With the passing of the Air Raid Precaution Act of 1937, Swansea Council was responsible for instigating civil defence measures to protect the local population of 167,000 people. The local authority looked into building communal air raid shelters and setting up the necessary rescue and fire services.

With the threat of war with Germany growing towards the end of the 1930s, Swansea council had built over 500 communal air raid shelters as well as providing Anderson shelters for domestic premises. With the outbreak of war in September 1939, the pace of providing shelters increased further. To complement the already-built communal shelters, the council requisitioned cellars and basements as makeshift shelters.

Those with gardens often built Anderson shelters to take refuge in.

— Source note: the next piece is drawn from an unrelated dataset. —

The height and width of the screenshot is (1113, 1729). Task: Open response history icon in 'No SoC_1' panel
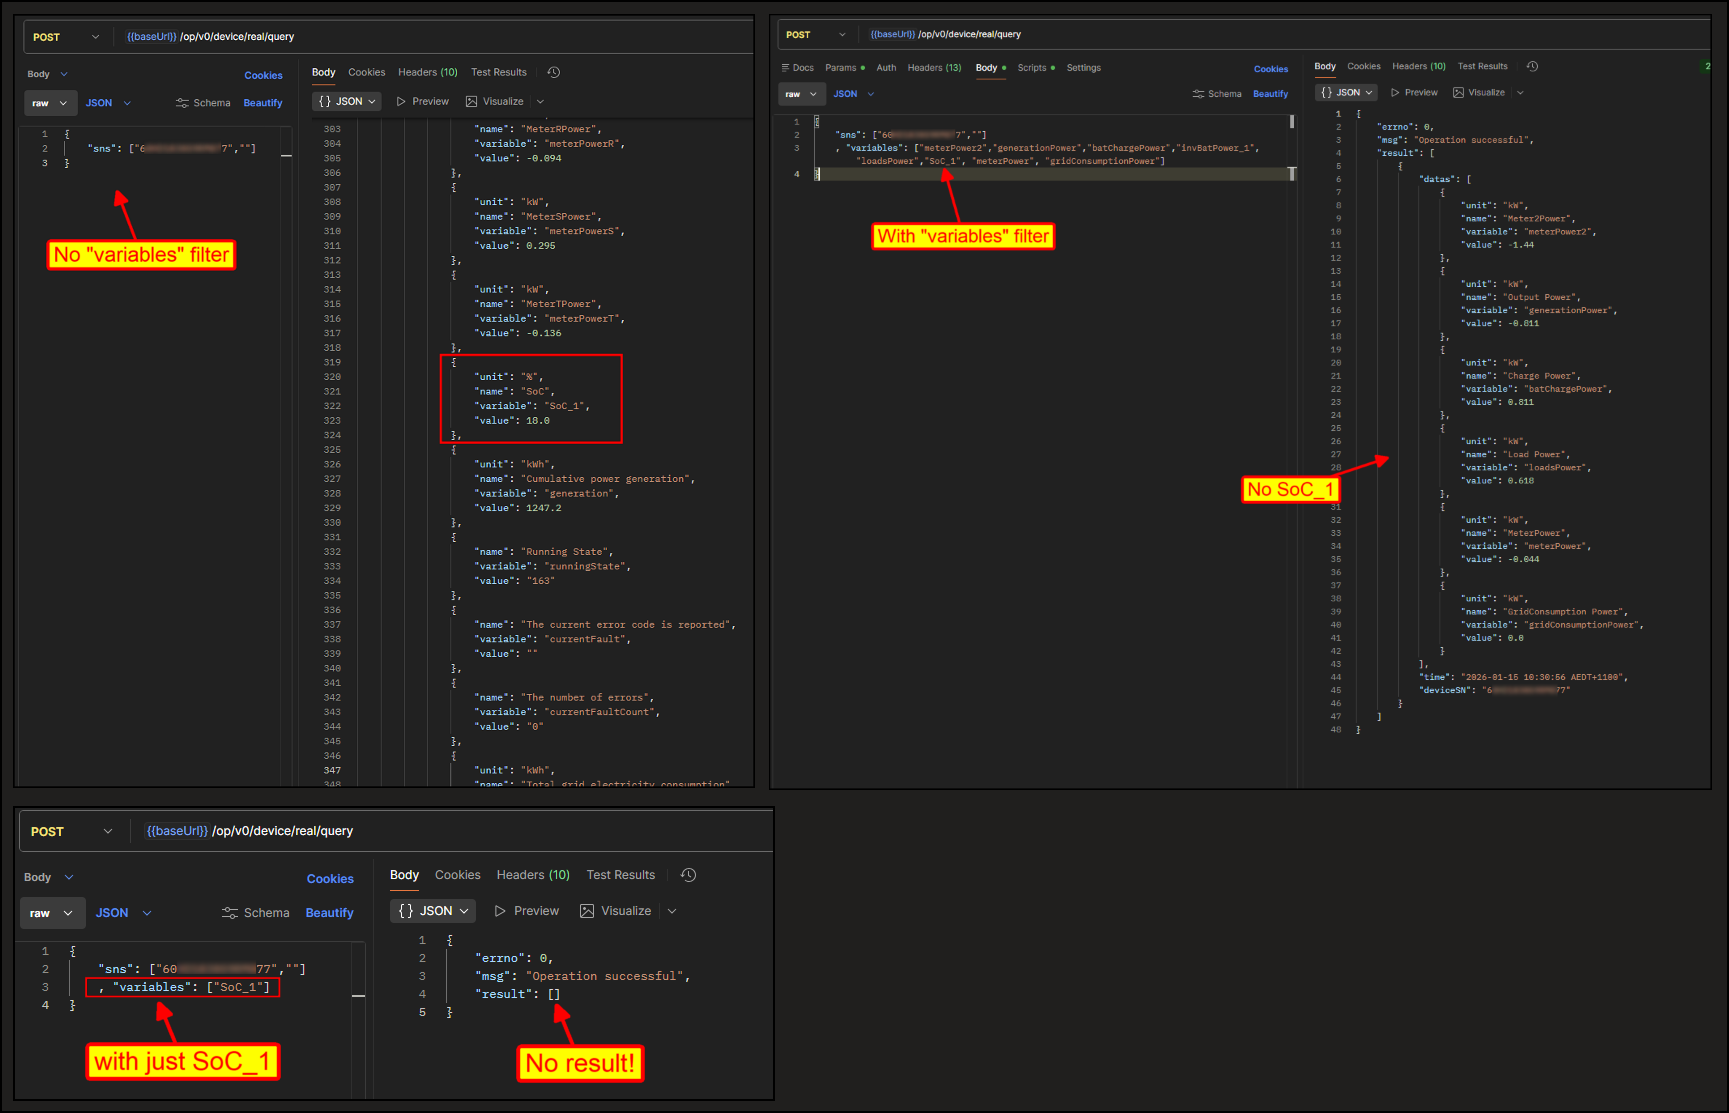1532,67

However, not everyone was so fortunate, and others had to use crowded public shelters. In late 1940, Morrison shelters were introduced, which were not much more than a steel table to hide under inside the house. Others made a nightly trek to nearby rural areas, sleeping in tents, cars, or even on the beach.

Bombing raids

First raid, June 1940
The first air raid on Swansea commenced at 3.30 am on 27 June 1940. An initial marker flare was dropped by a Luftwaffe plane, and the following bombers dropped high explosives to the east of the city centre in the Danygraig residential area. The raid was relatively light, with no casualties reported to the ARP controllers. A number of unexploded bombs were discovered in the Kilvey Hill area.

The Three Nights' Blitz

Through the rest of 1940, Swansea was targeted by single and small groups of enemy bombers. There were several small-scale raids in January 1941, but the worst bombing period occurred over three nights on 19, 20, and 21 February 1941. This period, to become known as the Three Nights' Blitz, started at 7.30 pm on 19 February.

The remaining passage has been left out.